▶ [Texte source]:
----------
Ah, tu es là, parfait ! Je t'en prie, installe-toi et sers-toi. Oui, je fais court sur les civilités ce soir. Pas d'humeur. Crevée. Je te signale que les cookies et le thé que tu ingurgites, tout virtuels qu'ils soient, réclament un certain temps de préparation et me demandent une énergie qui me fait de plus en plus défaut.
On a, me semble-t-il, souvent tourné autour du pot, mais je viens de prendre une grande décision : je vais t'aider à lever la malédiction qui te fut jadis lancée. Hein, quoi ? Non je ne suis pas folle, du moins pas plus que d'habitude ! Mais maintenant qu'on est assez intimes, toi et moi, tu peux bien me l'avouer, ce secret qui te ronge... Tu veux que je te raconte comment j'ai fini par comprendre ?
----------
▶ [Données]:

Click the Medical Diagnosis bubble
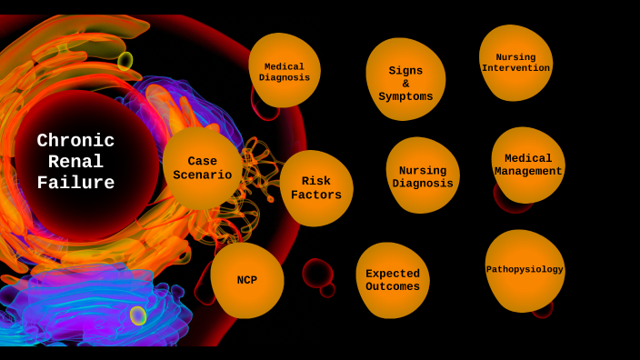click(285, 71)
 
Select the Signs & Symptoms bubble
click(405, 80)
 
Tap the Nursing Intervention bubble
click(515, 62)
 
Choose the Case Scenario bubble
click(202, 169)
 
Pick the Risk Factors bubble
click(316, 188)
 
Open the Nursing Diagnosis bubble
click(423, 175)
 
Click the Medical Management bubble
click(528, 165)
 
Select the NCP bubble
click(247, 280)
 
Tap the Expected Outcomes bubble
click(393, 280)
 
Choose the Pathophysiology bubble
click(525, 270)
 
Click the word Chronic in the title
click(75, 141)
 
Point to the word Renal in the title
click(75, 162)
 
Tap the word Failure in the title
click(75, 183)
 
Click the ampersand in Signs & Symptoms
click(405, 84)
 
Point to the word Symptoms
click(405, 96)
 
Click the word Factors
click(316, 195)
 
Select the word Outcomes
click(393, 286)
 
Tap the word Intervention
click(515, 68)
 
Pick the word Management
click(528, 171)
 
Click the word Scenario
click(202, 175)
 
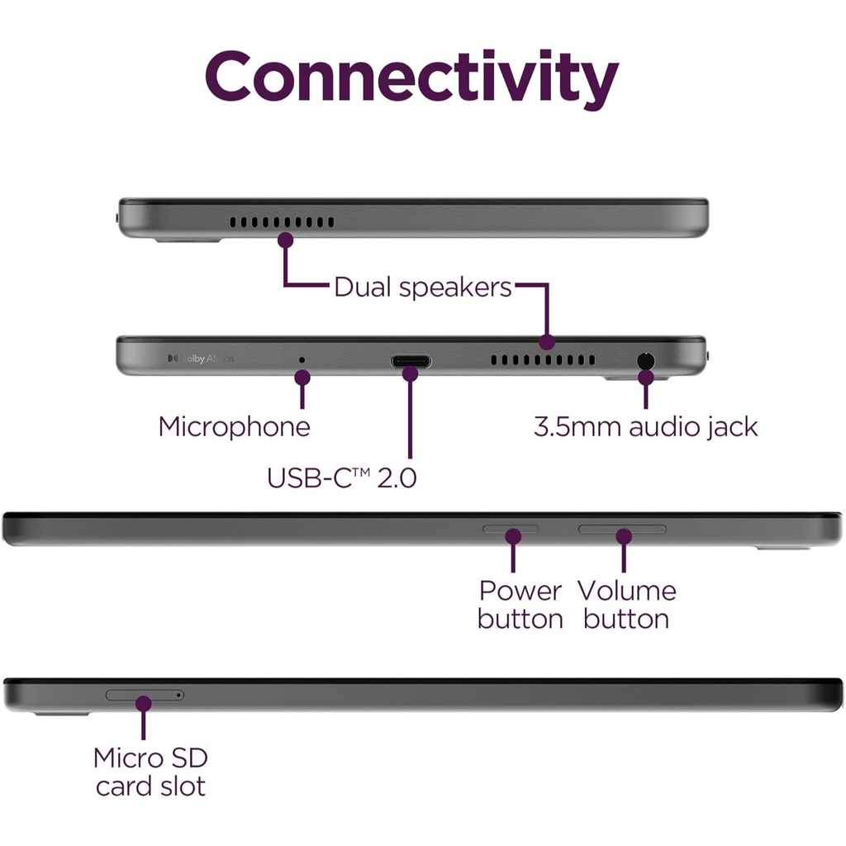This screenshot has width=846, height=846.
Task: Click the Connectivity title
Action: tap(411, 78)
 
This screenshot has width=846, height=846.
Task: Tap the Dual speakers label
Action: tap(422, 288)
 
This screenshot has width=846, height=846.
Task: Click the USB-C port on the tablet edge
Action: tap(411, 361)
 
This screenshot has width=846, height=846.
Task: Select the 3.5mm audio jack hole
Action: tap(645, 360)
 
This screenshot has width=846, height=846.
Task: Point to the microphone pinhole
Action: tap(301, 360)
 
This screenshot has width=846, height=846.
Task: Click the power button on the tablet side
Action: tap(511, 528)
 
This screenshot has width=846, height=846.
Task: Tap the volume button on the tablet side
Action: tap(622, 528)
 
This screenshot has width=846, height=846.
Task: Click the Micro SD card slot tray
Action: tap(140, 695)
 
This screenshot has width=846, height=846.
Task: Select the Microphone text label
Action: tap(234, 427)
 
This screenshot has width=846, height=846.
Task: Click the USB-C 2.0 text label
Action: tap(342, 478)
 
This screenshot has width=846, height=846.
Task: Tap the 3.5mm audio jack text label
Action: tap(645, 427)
----------
▶ [Consigne]:
Recopiez, dans le texte source, tout ce qui va de "Ah, tu es là, parfait" jusqu'à "par comprendre ?", sans rien modifier.

▶ [Travail réalisé]:
Ah, tu es là, parfait ! Je t'en prie, installe-toi et sers-toi. Oui, je fais court sur les civilités ce soir. Pas d'humeur. Crevée. Je te signale que les cookies et le thé que tu ingurgites, tout virtuels qu'ils soient, réclament un certain temps de préparation et me demandent une énergie qui me fait de plus en plus défaut.
On a, me semble-t-il, souvent tourné autour du pot, mais je viens de prendre une grande décision : je vais t'aider à lever la malédiction qui te fut jadis lancée. Hein, quoi ? Non je ne suis pas folle, du moins pas plus que d'habitude ! Mais maintenant qu'on est assez intimes, toi et moi, tu peux bien me l'avouer, ce secret qui te ronge... Tu veux que je te raconte comment j'ai fini par comprendre ?